- _Brief_
Rewrite the records below, changing every "Viewport" to "Window" and leaving everything else untouched.

Entries on where items appear
= = = = =
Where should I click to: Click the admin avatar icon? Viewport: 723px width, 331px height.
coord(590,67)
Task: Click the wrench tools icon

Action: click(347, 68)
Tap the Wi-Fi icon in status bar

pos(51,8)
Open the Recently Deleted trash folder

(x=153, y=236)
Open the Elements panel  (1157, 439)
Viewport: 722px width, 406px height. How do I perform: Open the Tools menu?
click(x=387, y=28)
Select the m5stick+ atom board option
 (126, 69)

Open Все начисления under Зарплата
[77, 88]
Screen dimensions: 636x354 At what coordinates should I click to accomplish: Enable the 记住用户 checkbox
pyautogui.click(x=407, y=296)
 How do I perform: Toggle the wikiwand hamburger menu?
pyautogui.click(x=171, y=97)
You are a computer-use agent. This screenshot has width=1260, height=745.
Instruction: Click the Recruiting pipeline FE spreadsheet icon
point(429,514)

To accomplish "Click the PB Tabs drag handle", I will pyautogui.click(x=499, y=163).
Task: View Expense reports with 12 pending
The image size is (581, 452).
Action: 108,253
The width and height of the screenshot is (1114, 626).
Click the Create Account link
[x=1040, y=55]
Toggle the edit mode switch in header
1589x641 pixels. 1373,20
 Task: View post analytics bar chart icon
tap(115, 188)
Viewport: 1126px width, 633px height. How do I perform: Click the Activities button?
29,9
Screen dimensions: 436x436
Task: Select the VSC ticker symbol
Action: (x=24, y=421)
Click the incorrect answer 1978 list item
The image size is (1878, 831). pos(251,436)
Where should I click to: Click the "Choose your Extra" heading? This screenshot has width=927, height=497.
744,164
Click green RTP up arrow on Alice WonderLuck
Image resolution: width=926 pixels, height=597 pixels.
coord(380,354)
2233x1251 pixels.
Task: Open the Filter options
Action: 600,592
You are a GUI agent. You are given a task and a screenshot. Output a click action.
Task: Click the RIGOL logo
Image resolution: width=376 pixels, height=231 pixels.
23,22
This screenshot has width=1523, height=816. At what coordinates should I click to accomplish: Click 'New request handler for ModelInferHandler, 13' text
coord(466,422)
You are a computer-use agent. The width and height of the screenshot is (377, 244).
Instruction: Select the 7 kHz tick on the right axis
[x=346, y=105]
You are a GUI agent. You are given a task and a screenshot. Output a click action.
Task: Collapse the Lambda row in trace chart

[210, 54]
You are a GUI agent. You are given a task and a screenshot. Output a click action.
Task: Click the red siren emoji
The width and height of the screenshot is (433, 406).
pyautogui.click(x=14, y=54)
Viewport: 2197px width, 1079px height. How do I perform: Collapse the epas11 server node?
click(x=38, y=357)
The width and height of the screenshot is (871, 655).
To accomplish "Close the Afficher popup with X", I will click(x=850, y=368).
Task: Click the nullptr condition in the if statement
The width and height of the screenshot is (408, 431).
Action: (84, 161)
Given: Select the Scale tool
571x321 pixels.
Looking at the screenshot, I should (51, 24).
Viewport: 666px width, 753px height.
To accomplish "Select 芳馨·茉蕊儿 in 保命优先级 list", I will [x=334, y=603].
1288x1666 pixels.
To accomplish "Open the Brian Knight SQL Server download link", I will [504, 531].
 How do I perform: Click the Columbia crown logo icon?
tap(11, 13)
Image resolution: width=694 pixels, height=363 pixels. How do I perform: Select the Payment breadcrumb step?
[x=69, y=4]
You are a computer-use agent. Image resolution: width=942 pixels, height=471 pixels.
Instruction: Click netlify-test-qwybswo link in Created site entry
= = = = =
- _Answer to the exercise_
Where should I click to: Click the admin avatar icon? Window: 723px width, 331px height.
coord(590,67)
Task: Click the wrench tools icon

Action: click(347, 68)
Tap the Wi-Fi icon in status bar

pos(51,8)
Open the Recently Deleted trash folder

(x=153, y=236)
Open the Elements panel  (1157, 439)
Window: 722px width, 406px height. How do I perform: Open the Tools menu?
click(x=387, y=28)
Select the m5stick+ atom board option
 (126, 69)

Open Все начисления under Зарплата
[77, 88]
Screen dimensions: 636x354 At what coordinates should I click to accomplish: Enable the 记住用户 checkbox
pyautogui.click(x=407, y=296)
 How do I perform: Toggle the wikiwand hamburger menu?
pyautogui.click(x=171, y=97)
You are a computer-use agent. This screenshot has width=1260, height=745.
Instruction: Click the Recruiting pipeline FE spreadsheet icon
point(429,514)

To accomplish "Click the PB Tabs drag handle", I will pyautogui.click(x=499, y=163).
Task: View Expense reports with 12 pending
The image size is (581, 452).
Action: 108,253
The width and height of the screenshot is (1114, 626).
Click the Create Account link
[x=1040, y=55]
Toggle the edit mode switch in header
1589x641 pixels. 1373,20
 Task: View post analytics bar chart icon
tap(115, 188)
Window: 1126px width, 633px height. How do I perform: Click the Activities button?
29,9
Screen dimensions: 436x436
Task: Select the VSC ticker symbol
Action: (x=24, y=421)
Click the incorrect answer 1978 list item
The image size is (1878, 831). pos(251,436)
Where should I click to: Click the "Choose your Extra" heading? This screenshot has width=927, height=497.
744,164
Click green RTP up arrow on Alice WonderLuck
Image resolution: width=926 pixels, height=597 pixels.
coord(380,354)
2233x1251 pixels.
Task: Open the Filter options
Action: 600,592
You are a GUI agent. You are given a task and a screenshot. Output a click action.
Task: Click the RIGOL logo
Image resolution: width=376 pixels, height=231 pixels.
23,22
This screenshot has width=1523, height=816. At what coordinates should I click to accomplish: Click 'New request handler for ModelInferHandler, 13' text
coord(466,422)
You are a computer-use agent. The width and height of the screenshot is (377, 244).
Instruction: Select the 7 kHz tick on the right axis
[x=346, y=105]
You are a GUI agent. You are given a task and a screenshot. Output a click action.
Task: Collapse the Lambda row in trace chart

[210, 54]
You are a GUI agent. You are given a task and a screenshot. Output a click action.
Task: Click the red siren emoji
The width and height of the screenshot is (433, 406).
pyautogui.click(x=14, y=54)
Window: 2197px width, 1079px height. How do I perform: Collapse the epas11 server node?
click(x=38, y=357)
The width and height of the screenshot is (871, 655).
To accomplish "Close the Afficher popup with X", I will click(x=850, y=368).
Task: Click the nullptr condition in the if statement
The width and height of the screenshot is (408, 431).
Action: (84, 161)
Given: Select the Scale tool
571x321 pixels.
Looking at the screenshot, I should (51, 24).
Window: 666px width, 753px height.
To accomplish "Select 芳馨·茉蕊儿 in 保命优先级 list", I will [x=334, y=603].
1288x1666 pixels.
To accomplish "Open the Brian Knight SQL Server download link", I will [504, 531].
 How do I perform: Click the Columbia crown logo icon?
tap(11, 13)
Image resolution: width=694 pixels, height=363 pixels. How do I perform: Select the Payment breadcrumb step?
[x=69, y=4]
You are a computer-use agent. Image resolution: width=942 pixels, height=471 pixels.
Instruction: Click netlify-test-qwybswo link in Created site entry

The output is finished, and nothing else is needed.